**What is expected:** Among the entries below, find the line with "Given: Click Play Animation button", then quote it and each following line up to and including the line with "Select 'Viewing others'", and nothing else.

**Data to use:**
════════════════════

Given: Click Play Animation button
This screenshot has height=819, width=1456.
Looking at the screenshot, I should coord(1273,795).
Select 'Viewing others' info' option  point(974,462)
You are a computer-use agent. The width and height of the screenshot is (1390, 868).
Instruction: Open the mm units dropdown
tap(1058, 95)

════════════════════

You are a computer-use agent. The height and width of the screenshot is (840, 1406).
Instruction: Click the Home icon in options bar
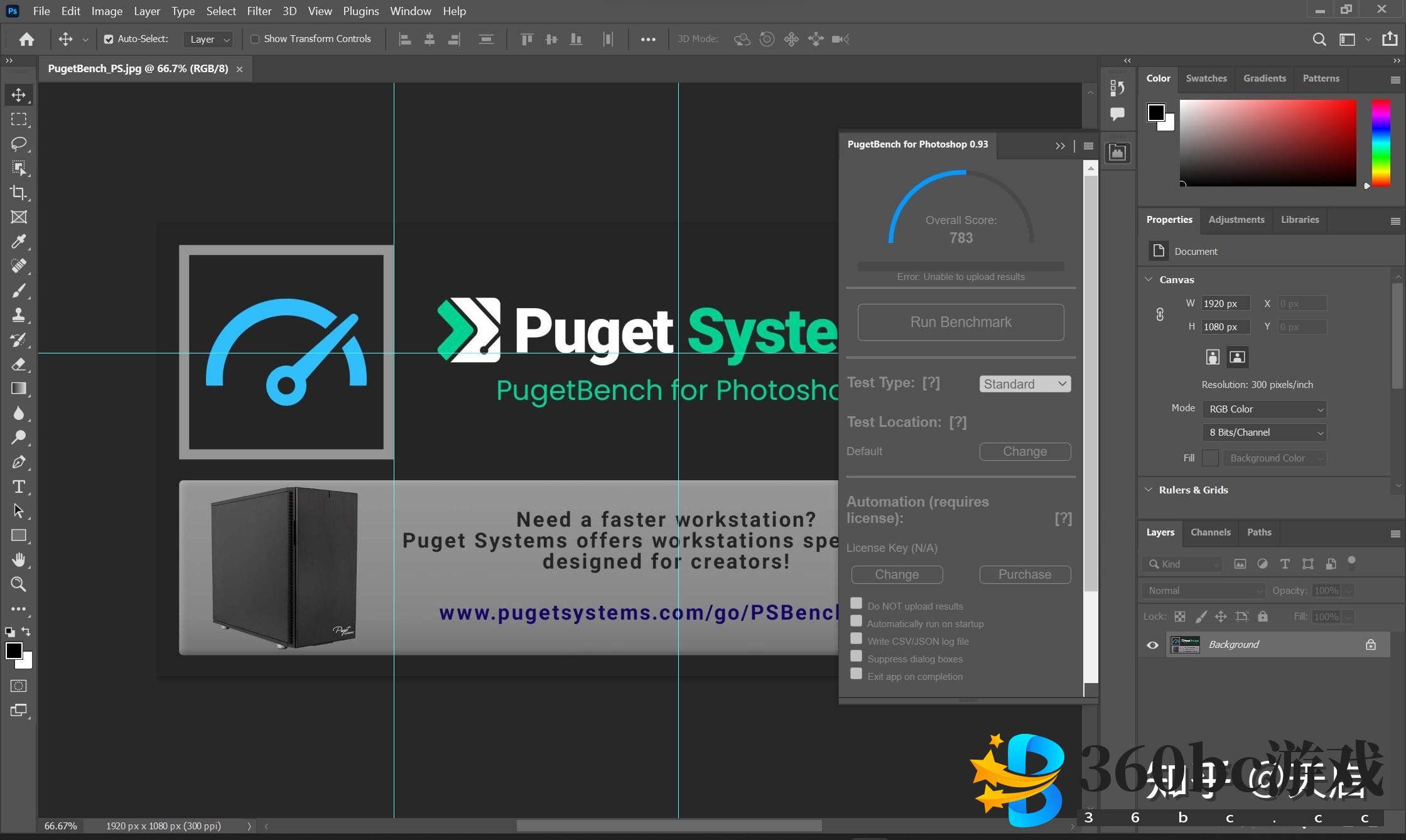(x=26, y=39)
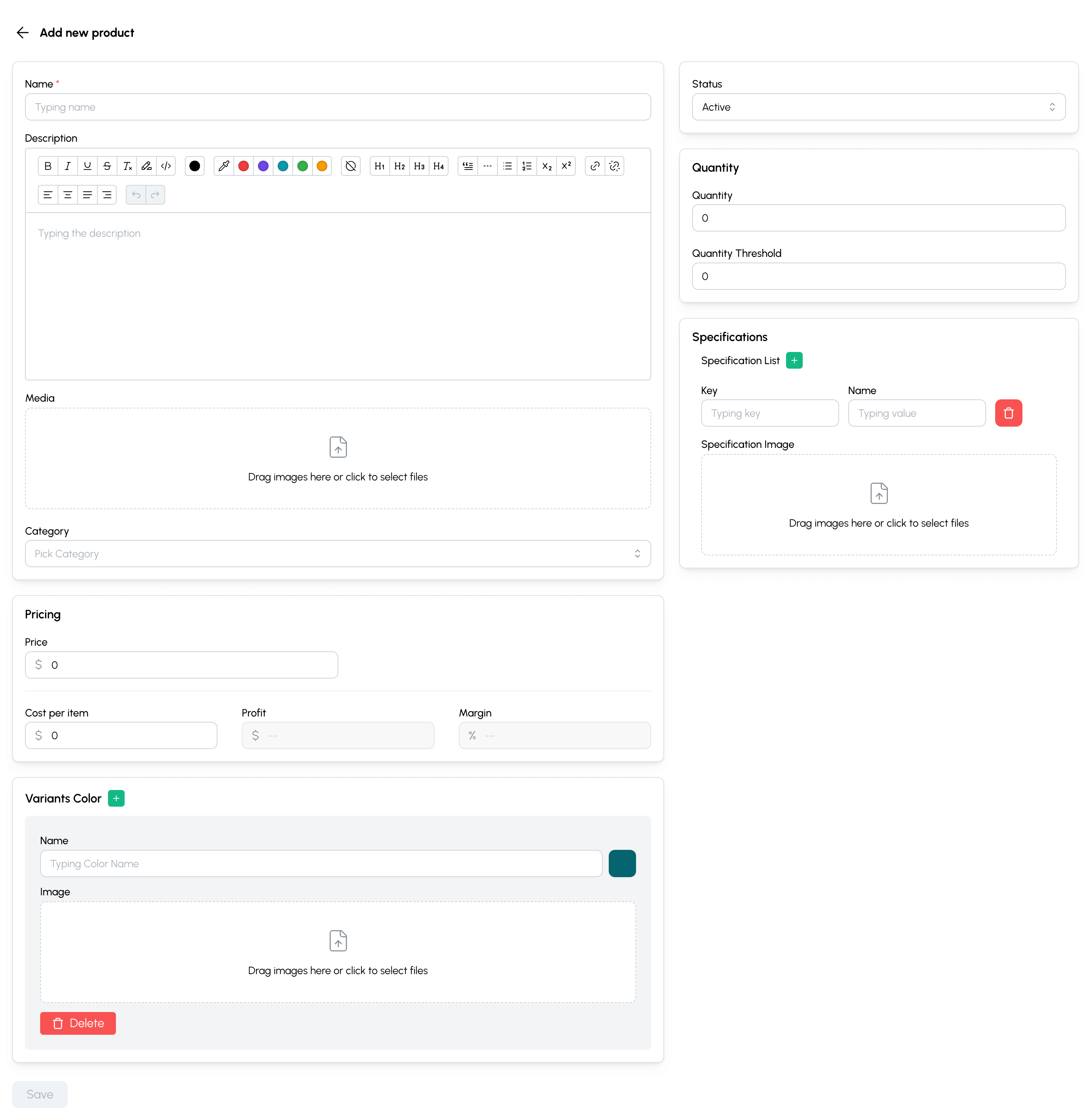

════════════════════

**Your response:**
Given: Click Play Animation button
This screenshot has height=819, width=1456.
Looking at the screenshot, I should coord(1273,795).
Select 'Viewing others' info' option  point(974,462)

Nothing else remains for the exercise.